I check my watch: it’s midday.

‘I thought you said there was no late?’ I reply.

‘There is today. She’s waiting for you downstairs, she’s been here for half an hour.’ He raises his eyebrows and looks at me like I’ve done something wrong, and I should have known better, and I am hugely irritated. I want to slap him away from me, as if he were tracing the very tip of a feather up and down my shinbones and I had my hands tied together behind my back. That kind of irritating. The kind that makes you want to scream.

‘Shit. Okay. Gavin, is this bad? Are you going to call my agency? Will I get fired?’

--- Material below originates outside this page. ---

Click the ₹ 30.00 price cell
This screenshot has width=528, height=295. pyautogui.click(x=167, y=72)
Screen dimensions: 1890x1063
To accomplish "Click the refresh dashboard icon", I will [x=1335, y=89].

‘Don’t be so bloody dramatic, Scarlet. Just go.’ He turns his back on me in favour of the boxes. The air between us is electric with his animosity, which is at best inappropriate, and at worst downright rude. He didn’t even proposition me
outright, last night; I don’t know why his feelings are so bruised. But I have a more pressing concern.

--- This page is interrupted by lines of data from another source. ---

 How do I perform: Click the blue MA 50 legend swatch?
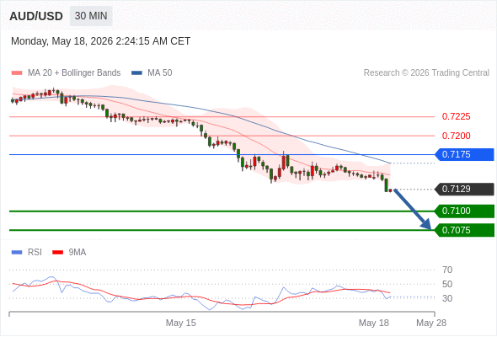136,73
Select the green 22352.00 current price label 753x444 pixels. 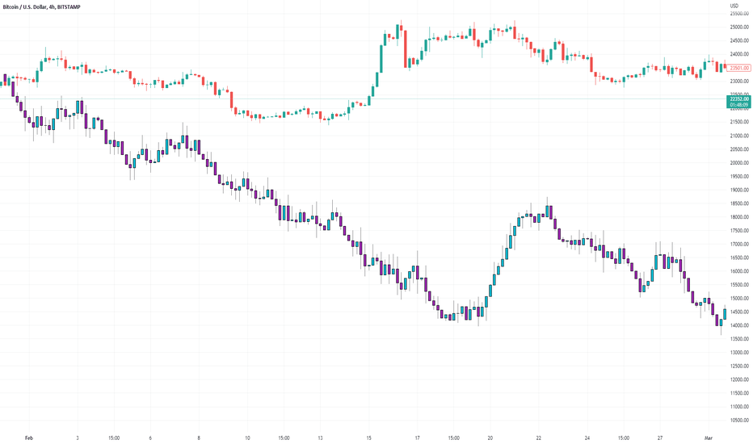pos(738,98)
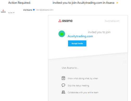Click the 'via Asana' sender name

click(28, 10)
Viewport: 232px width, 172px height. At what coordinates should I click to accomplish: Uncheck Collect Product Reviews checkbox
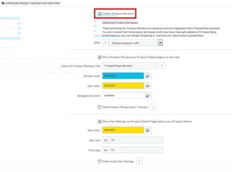[100, 14]
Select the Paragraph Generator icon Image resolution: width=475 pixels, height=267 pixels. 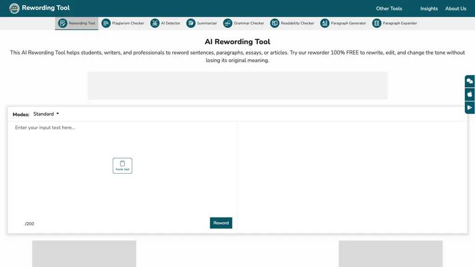[325, 23]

I tap down the corridor to Dolly’s room. My heels click like castanets on the concrete. As I try to run in a bra that was not built for exercise, my breasts bounce about like footballs that my ribs keeps ‘heading’ upwards to my chin. I skid around a corner at speed and find myself thrown against Tom Harvey-Saint. He doesn’t miss a beat, and grabs the flesh at the top of my arms like Clark Gable grabbed Vivian Leigh in
Gone With The Wind
. I find myself inches from his face.

‘No running in the halls, Scarlet, or I’ll have you in for detention,’ he whispers with a smirk.

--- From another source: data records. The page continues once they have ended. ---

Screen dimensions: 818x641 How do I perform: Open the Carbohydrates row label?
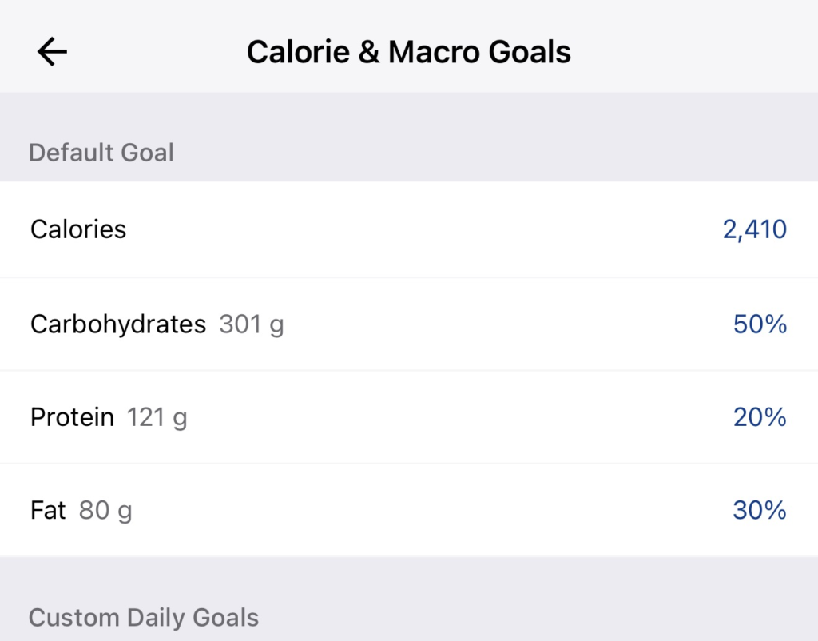tap(118, 324)
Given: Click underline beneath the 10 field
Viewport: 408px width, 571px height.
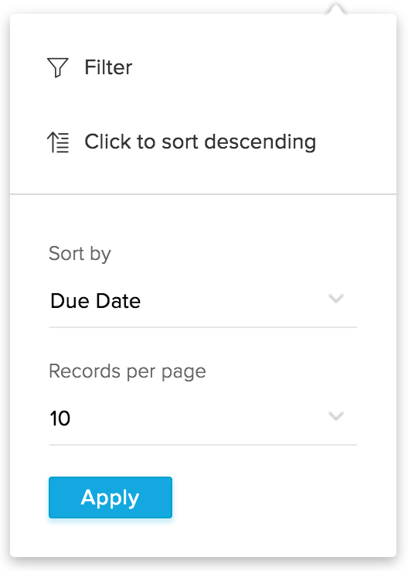Looking at the screenshot, I should (203, 445).
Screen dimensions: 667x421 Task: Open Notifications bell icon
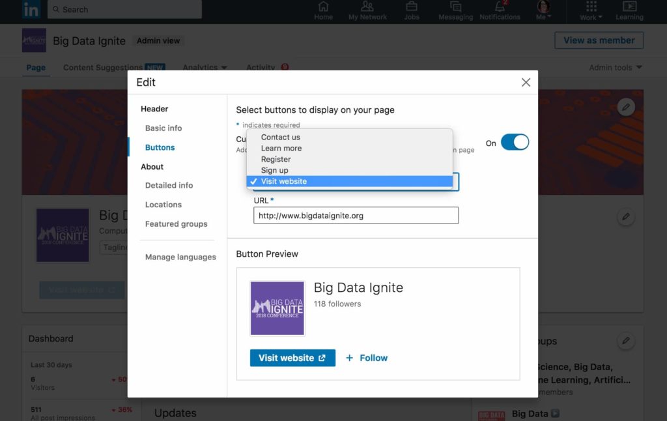point(500,7)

‘Let me go,’ I manage, my heart banging so fast in my chest that I am scared he will hear it.

‘If you want me to,’ he says, and practically throws me away. I gasp, and run past him, screeching to a halt outside of Dolly’s room. With one hand on the doorknob I freeze like a musical statue at a childhood party as somebody yanks the stylus up off a Bucks Fizz record. The ‘Do NOT Disturb’ sign has been removed, but the lavender parcel is still there. My heart is in my mouth. Do I knock? Do I wait to be announced, and if so, by whom? Should I just go in?

‘Damn well get in here.’ The old-lady mid-Atlantic voice from behind the door is louder than a whisper, softer than a shout, but it means business.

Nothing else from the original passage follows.